Most funds will disclose their financial records as well as a list of businesses on their books. It might mean that investors can leverage their other assets to grow the businesses further, for example that mailing list, extensive network or reputation that we mentioned earlier. It reduces admin and business running headaches down to zero, since someone else owns them, but limits the rewards accordingly. For someone wanting to scratch the itch of running an online business, it won’t cut it. For someone looking purely to make a return, it might work out
Wells put investing in an online business fund forward as an investment option that stacks up next to property, stocks and shares, especially whilst the market is relatively new. “Financing options and leverage are still in their infancy, which gives power and opportunity to people who have the cash to invest.” Plus, the cost of entering the market is tiny, since the fund takes care of the administration and due diligence required for sourcing and purchasing online businesses.
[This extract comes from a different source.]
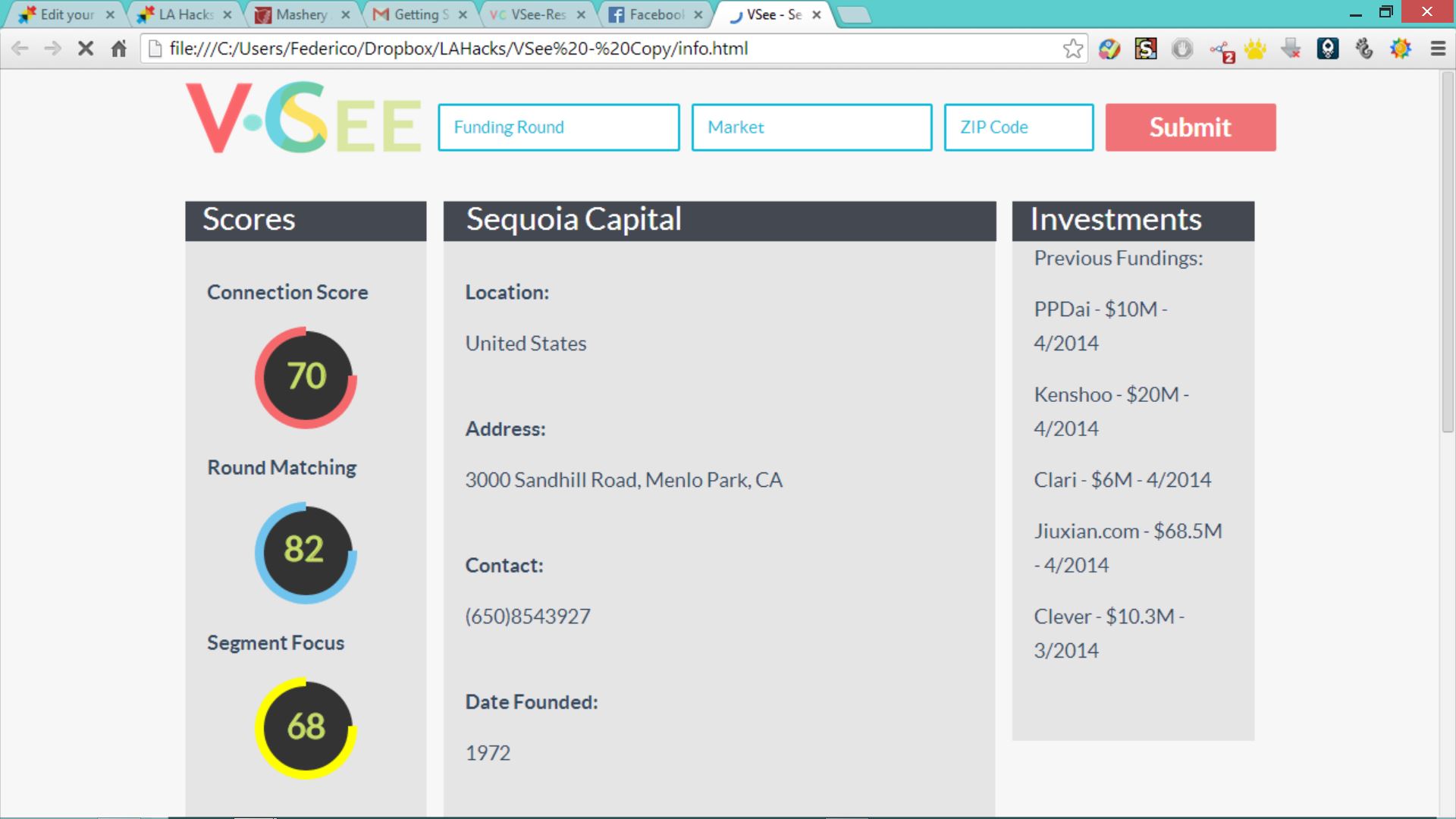
Task: Click into the ZIP Code field
Action: 1018,127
But whilst you won’t need to carry out due diligence on additions to their portfolio, you will need to do some vetting. Investing in a fund means you place your trust in its managers. You trust that they have their finger on the pulse of market changes in order to protect your investment. Their track record is important so research on them is paramount,
With all investment decisions, risks must be considered carefully and anyone planning to invest should seek proper advice and be prepared that they could lose everything. But for business owners looking to generate return on spare cash, buying or investing in online-only businesses is an option worth exploring.